According to experts, children should not do gym or strenuous exercise. Children should be enrolled in participating in sports, swimming, dance, judo-karate etc. 1 hour of daily exercise is good for children's health. The problem is that children don't want to exercise easily. In this case, the question naturally arises, how to get them used to exercise. Here are some tips for getting kids to exercise:

Two-three-year-old child's exercise

The type of exercise a child should do depends a lot on the age and the child's desire. Children of this age are usually more interested in running and throwing things. They have endless energy for these physical labors. That's why they can practice for an hour and a half a day. But the best practice plan for them should be like this - for one hour they will practice as much as they want. Pretty much whatever you like. And half an hour according to the rules. An hour's exercise can be a walk in the park or playground. Jog occasionally. The rest of the time can be spent playing with their favorite toys. Even frogs can jump. (continued)

Weight gain exercises

■ Aerobics is a form of exercise. As a result, the possibility of heart disease is eliminated. Also helps in oxygen transfer to the cells. Aerobics can also be done at home and parents can participate with their children. In this case, you can do activities like playing basketball, swimming, running, cycling. Running etc. is done by any child with joy. So it is better to start with some such exercises first.

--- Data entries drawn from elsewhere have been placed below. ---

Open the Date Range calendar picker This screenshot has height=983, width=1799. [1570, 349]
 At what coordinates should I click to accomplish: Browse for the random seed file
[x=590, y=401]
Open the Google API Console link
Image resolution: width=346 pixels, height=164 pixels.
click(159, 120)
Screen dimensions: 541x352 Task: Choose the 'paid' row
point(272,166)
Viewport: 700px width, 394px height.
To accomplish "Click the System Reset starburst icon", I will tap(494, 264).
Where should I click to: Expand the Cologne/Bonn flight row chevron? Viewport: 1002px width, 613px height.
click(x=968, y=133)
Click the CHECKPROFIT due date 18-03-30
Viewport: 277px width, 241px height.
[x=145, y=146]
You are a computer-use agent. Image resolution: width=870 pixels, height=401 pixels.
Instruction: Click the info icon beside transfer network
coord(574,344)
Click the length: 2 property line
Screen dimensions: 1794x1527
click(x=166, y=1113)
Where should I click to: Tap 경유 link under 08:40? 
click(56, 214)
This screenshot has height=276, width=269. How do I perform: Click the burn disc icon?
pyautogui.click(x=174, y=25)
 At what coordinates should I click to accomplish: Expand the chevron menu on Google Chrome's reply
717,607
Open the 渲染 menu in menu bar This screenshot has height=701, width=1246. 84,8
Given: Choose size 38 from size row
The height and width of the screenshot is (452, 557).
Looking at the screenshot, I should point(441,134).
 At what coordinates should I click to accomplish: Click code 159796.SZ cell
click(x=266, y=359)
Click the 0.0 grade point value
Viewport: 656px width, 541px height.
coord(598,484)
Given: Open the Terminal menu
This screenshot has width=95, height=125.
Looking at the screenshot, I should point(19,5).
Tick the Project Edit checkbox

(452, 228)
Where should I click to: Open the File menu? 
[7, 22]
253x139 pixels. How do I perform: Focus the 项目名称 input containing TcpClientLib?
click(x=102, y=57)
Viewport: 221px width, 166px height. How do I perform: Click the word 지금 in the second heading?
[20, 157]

■ Keep both hands and both knees on the ground in a crawling position. Now lift the right hand forward and pull the left leg backwards. It should be noted that the back should be straight at this time. Care should be taken that the body does not sway too much. After 10 to 20 seconds, switch hands and feet. That is, now the left hand should be raised forward and the right leg should be pulled backwards. This should be done several times. Back and waist muscles will be strong in this exercise. Apart from that, it will keep them away from the risk of back pain due to carrying heavy bags, studying while leaning.

Exercise to make six pack

■ Squatting is a very effective exercise. First, start by sitting on a chair and getting up. Do this 10 times. The child will do this exercise twice a day. Then slowly remove the chair. In this case, without a chair, the child will bend the knees and do half-sitting and standing postures. You should also try sitting on the toilet for some time during the day.

■ The more children can be exposed to outdoor sports, the better. Like throwing the ball, asking to throw the ball in the basket. Do this one thing over and over again. Doing the same thing every day will increase the child's attention and muscle performance. As a result, the child will become confident and socialize easily with others.